Stored data:
——
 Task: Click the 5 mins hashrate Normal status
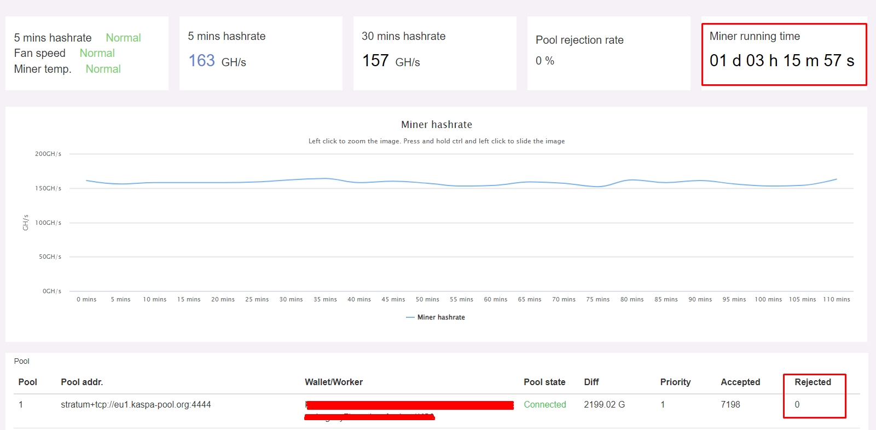pyautogui.click(x=123, y=38)
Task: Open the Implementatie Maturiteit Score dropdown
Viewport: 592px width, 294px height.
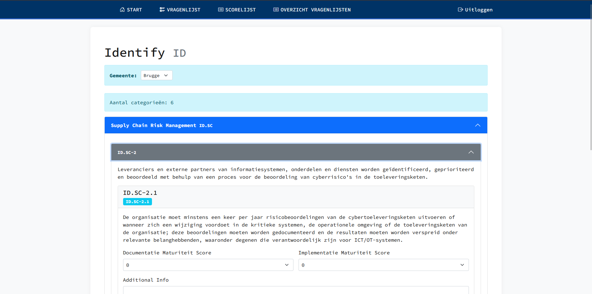Action: [383, 265]
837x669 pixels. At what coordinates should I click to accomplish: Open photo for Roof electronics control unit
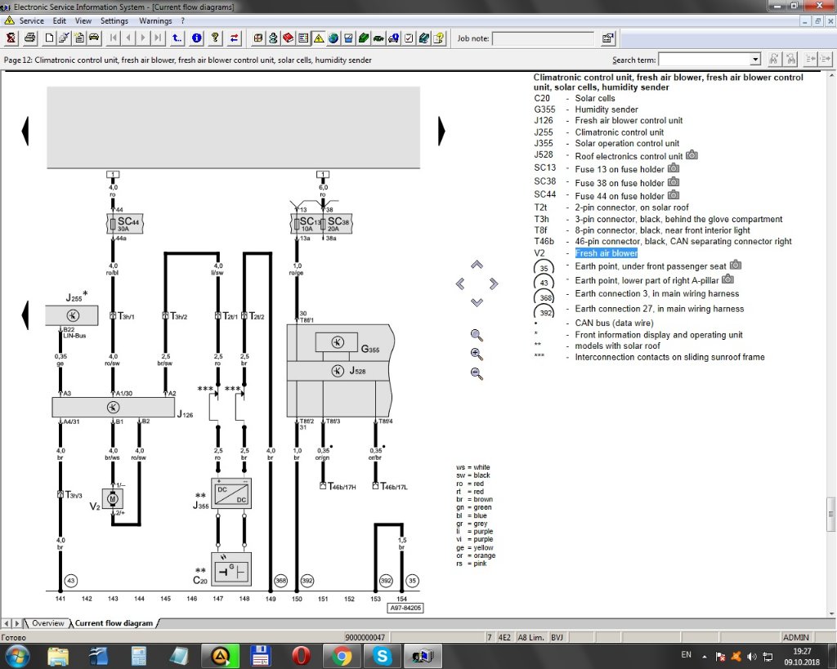point(692,155)
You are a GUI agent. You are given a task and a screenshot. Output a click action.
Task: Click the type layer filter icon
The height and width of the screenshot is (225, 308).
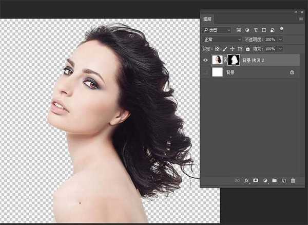(x=256, y=30)
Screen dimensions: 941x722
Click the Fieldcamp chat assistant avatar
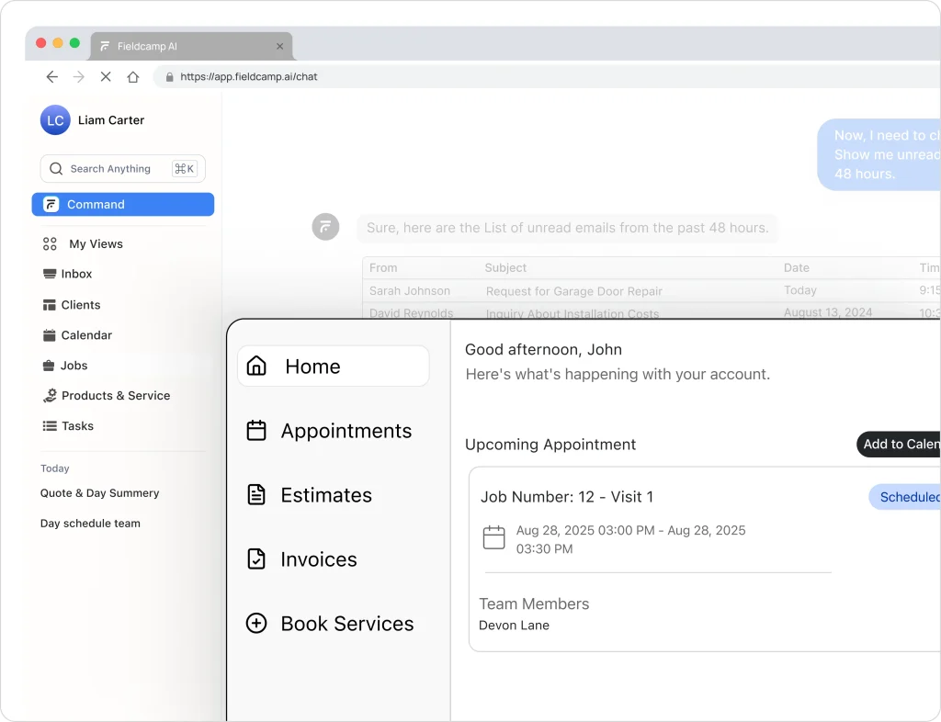coord(325,227)
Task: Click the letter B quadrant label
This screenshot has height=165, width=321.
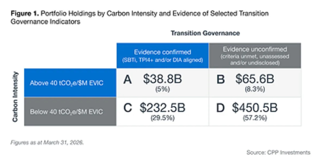Action: (x=220, y=80)
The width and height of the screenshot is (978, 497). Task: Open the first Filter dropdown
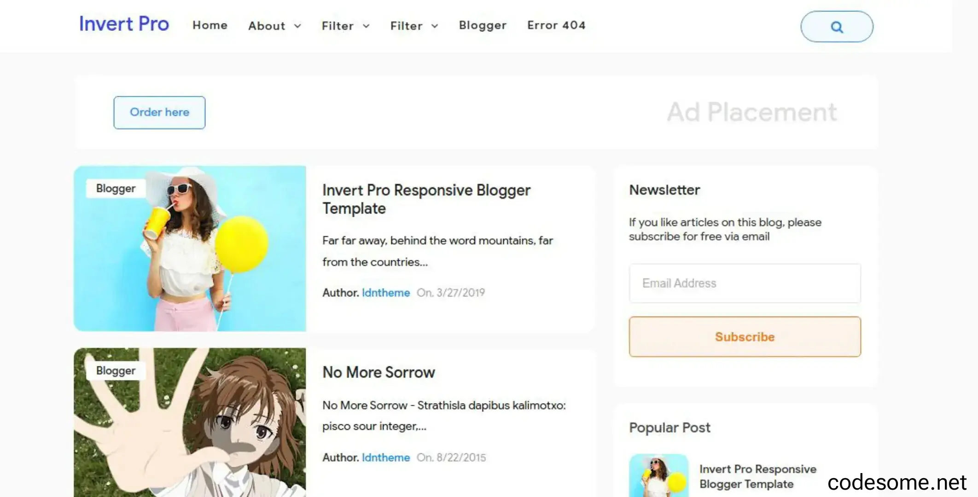pyautogui.click(x=345, y=26)
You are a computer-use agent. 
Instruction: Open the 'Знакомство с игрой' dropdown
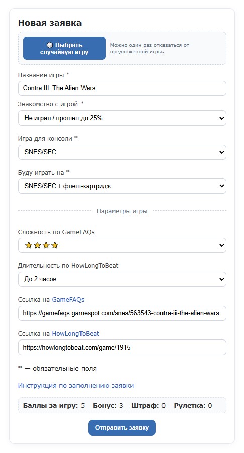click(x=122, y=118)
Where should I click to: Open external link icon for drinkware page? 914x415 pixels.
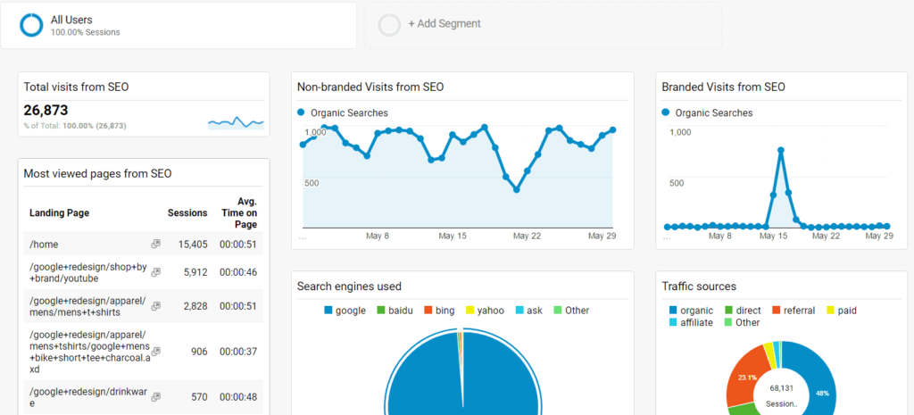[155, 397]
——
Where the line with "Click the Fieldcamp chat assistant avatar" appears, begin there and transcribe exactly through the last line of the data, leaving all pictures aside.

Click the Fieldcamp chat assistant avatar
coord(325,227)
Task: Click the letter B quadrant label
This screenshot has height=165, width=321.
Action: (x=220, y=80)
The width and height of the screenshot is (978, 497). Task: Open the first Filter dropdown
pyautogui.click(x=345, y=26)
You are a computer-use agent. 
Instruction: Open the 'Знакомство с игрой' dropdown
click(x=122, y=118)
Where should I click to: Open external link icon for drinkware page? 914x415 pixels.
[155, 397]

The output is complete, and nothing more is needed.